Because of the unpredictability people with arthritis face on a daily basis, patient education programmes have become an effective complement to traditional medical treatment giving people with arthritis the strategies and the tools necessary to make daily decisions to cope with the disease.

Objectives: 

To assess the effectiveness of patient education interventions on health status in patients with rheumatoid arthritis.

Search strategy: 

We searched MEDLINE, EMBASE and PsycINFO and the Cochrane Controlled Trials Register. A selection of review articles (see references) were examined to identify further relevant publications. There was no language restriction.

Selection criteria: 

Randomised controlled trials (RCT's) evaluating patient education interventions that included an instructional component and a non-intervention control group; pre- and post-test results available separately for RA, either in the publication or from the studies' authors; and study results presented in full, end-of-study report.
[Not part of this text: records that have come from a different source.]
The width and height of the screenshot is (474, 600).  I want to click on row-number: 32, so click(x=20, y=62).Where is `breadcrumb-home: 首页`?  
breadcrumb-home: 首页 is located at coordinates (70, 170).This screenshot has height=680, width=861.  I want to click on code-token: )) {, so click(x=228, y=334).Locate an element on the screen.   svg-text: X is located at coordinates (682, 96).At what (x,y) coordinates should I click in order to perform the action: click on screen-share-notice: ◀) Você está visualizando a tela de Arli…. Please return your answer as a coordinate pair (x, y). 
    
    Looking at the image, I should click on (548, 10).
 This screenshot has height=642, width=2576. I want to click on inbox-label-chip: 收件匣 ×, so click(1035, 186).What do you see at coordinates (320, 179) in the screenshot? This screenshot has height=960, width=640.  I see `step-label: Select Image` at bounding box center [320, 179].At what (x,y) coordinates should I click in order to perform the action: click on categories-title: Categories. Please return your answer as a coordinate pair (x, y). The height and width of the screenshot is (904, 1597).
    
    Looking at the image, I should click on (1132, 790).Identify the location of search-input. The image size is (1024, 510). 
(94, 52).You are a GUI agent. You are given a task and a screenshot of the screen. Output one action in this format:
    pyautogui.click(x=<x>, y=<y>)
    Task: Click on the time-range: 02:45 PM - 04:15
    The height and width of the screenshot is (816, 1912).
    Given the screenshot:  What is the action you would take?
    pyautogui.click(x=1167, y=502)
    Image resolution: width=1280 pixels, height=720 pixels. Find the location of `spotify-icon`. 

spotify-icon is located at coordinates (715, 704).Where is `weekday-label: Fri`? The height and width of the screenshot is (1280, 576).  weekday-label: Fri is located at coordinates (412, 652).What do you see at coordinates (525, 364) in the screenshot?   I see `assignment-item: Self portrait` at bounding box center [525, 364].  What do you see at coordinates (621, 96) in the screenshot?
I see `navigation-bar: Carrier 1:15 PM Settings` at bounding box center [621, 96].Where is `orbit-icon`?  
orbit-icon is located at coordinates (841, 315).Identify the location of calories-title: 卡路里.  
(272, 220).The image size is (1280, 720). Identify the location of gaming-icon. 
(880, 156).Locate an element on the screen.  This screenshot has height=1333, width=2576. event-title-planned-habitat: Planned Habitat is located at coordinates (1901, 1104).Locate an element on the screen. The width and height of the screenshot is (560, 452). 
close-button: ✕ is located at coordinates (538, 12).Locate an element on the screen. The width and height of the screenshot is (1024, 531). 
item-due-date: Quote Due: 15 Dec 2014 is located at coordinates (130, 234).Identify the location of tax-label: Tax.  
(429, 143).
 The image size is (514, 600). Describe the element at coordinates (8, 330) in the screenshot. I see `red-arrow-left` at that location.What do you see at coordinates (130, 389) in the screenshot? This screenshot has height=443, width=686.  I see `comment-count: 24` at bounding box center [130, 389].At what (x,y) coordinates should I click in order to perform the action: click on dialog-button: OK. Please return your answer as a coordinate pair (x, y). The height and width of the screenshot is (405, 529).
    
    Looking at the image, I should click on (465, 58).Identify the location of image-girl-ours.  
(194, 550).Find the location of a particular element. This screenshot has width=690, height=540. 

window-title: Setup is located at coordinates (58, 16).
Data collection and analysis: 

Two reviewers examined and screened search results. Dichotomous items were summarized as relative risk. Standardized mean difference and weighted mean difference were calculated for continuous data. Heterogeneity was assessed using chi square.

Main results: 

Thirty-one studies with relevant data were included.
We found significant effects of patient education at first follow-up for scores on disability, joint counts, patient global assessment, psychological status, and depression. A trend favouring patient education was found for scores on pain. Physician global assessment was not assessed in any of the included studies. The dimensions of anxiety and disease activity showed no significant effects. At final follow up no significant effects of patient education were found, although there was a trend favouring patient education for scores on disability.